* **SUPPLIED MATERIAL**:
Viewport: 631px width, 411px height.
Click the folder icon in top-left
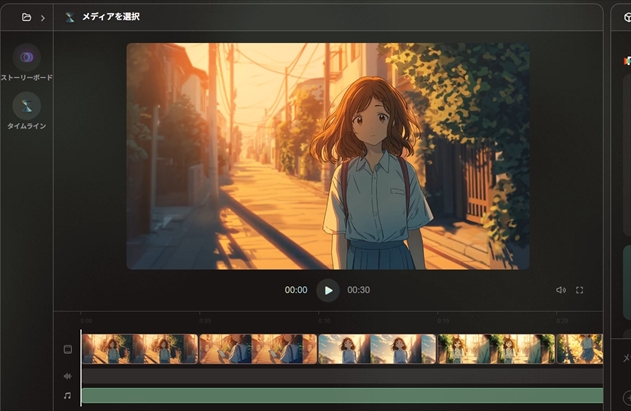coord(26,17)
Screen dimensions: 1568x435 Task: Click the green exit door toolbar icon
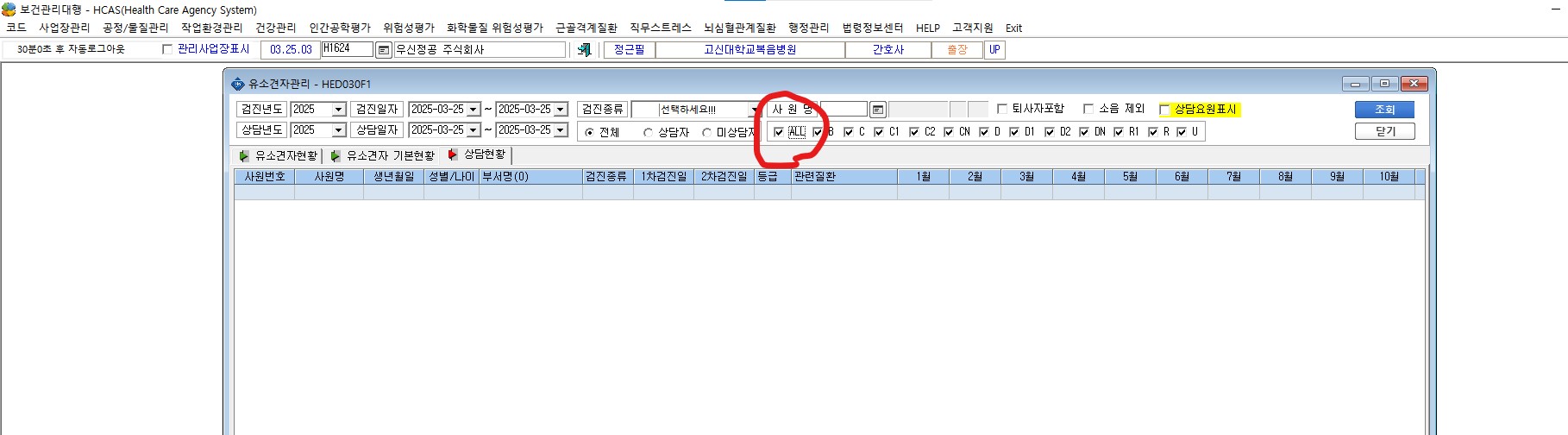tap(584, 50)
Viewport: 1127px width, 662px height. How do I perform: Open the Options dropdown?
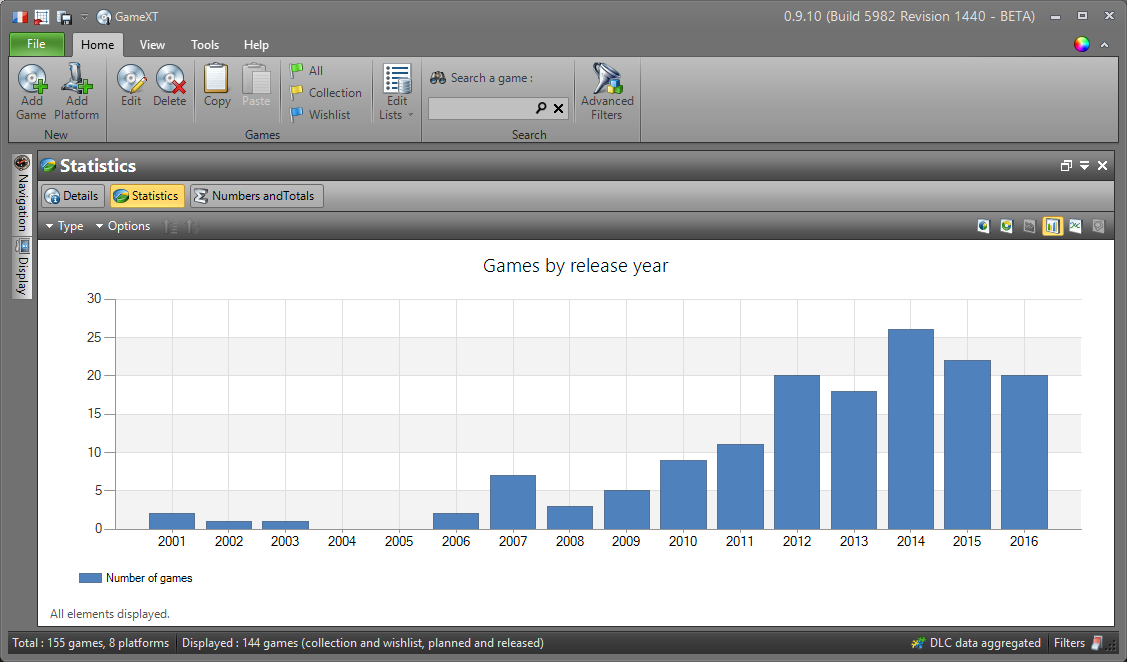(x=123, y=226)
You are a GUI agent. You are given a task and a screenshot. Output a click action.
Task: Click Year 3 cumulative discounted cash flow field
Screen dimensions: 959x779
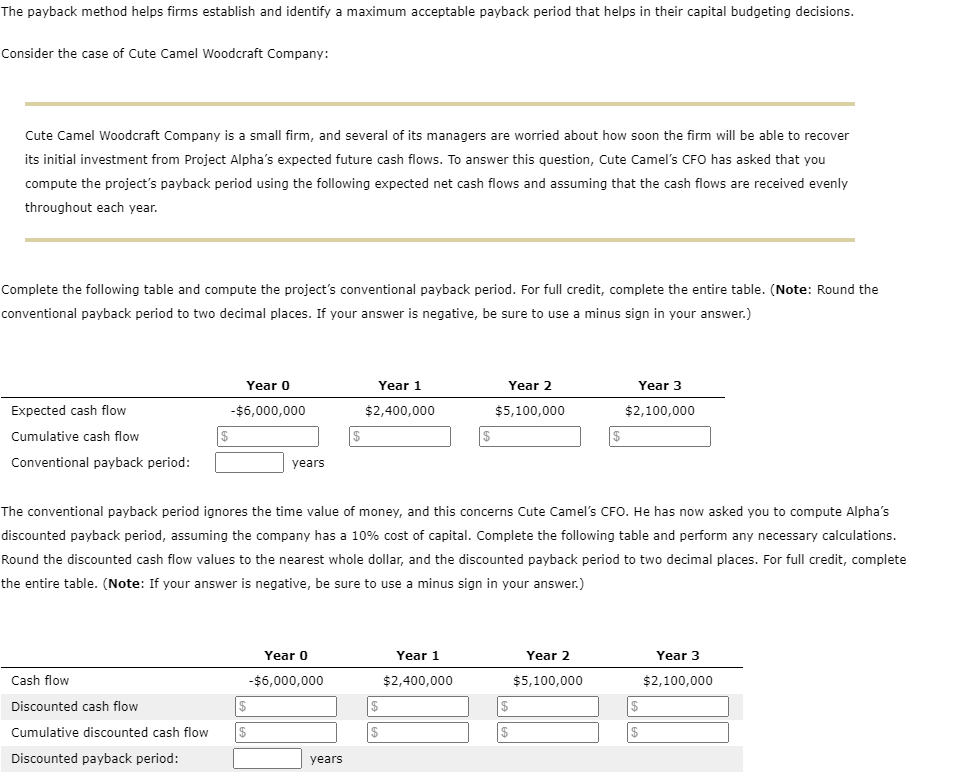(679, 732)
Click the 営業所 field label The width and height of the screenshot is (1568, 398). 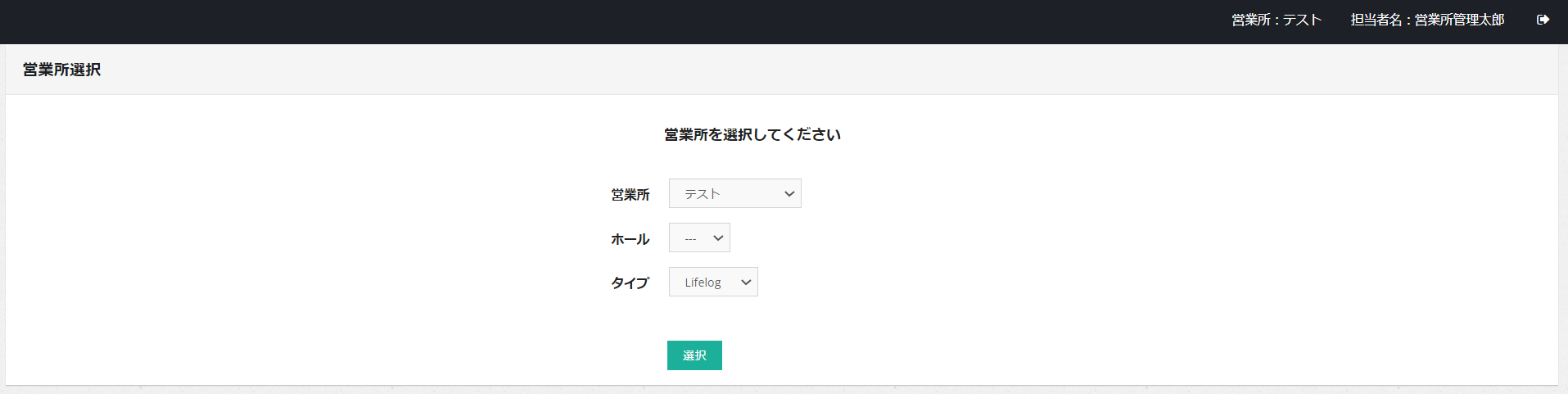tap(630, 195)
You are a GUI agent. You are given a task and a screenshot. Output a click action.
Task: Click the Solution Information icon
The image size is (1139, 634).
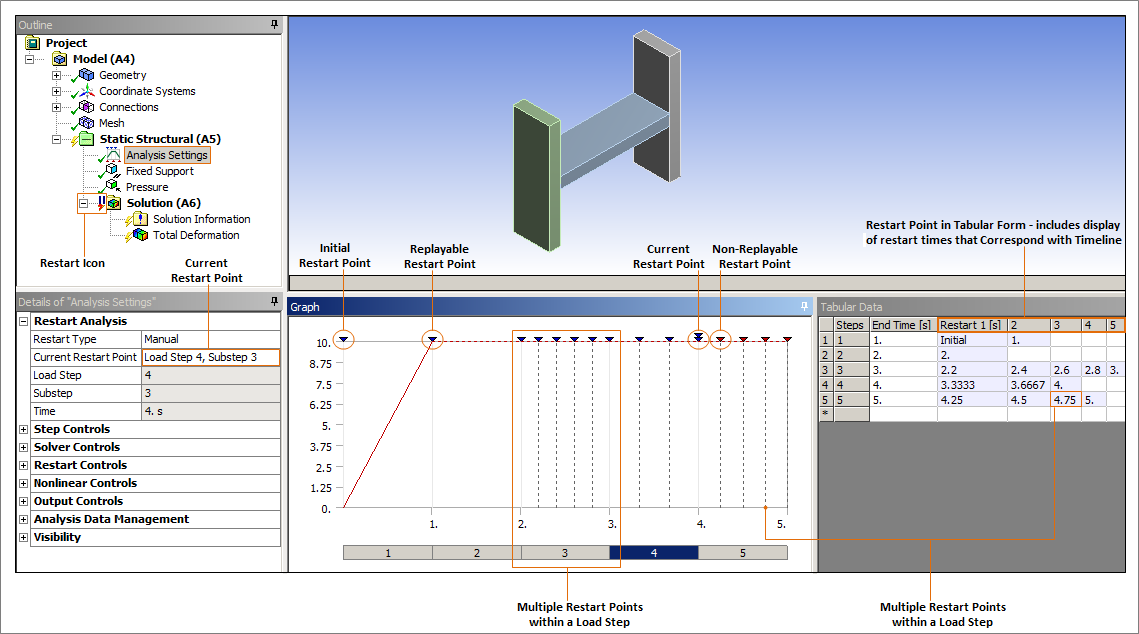(140, 219)
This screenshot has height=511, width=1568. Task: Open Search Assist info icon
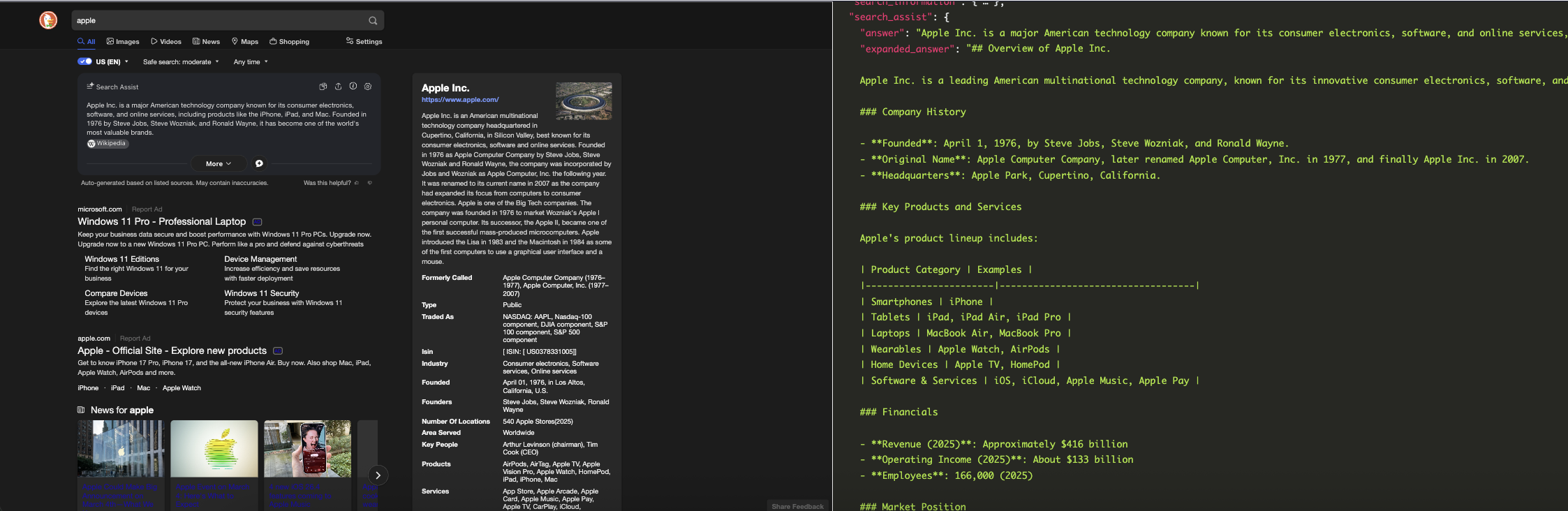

* **WHAT THE TASK REQUIRES**: Print the line above containing "Click the folder icon in top-left", the line containing "Task: Click Year", and everything between them, exactly as written. Pictures stay out.

* **EXPECTED ANSWER**:
Click the folder icon in top-left
coord(26,17)
Screen dimensions: 1568x435 Task: Click the green exit door toolbar icon
tap(584, 50)
Viewport: 1127px width, 662px height. How do I perform: Open the Options dropdown?
(x=123, y=226)
You are a GUI agent. You are given a task and a screenshot. Output a click action.
Task: Click Year 3 cumulative discounted cash flow field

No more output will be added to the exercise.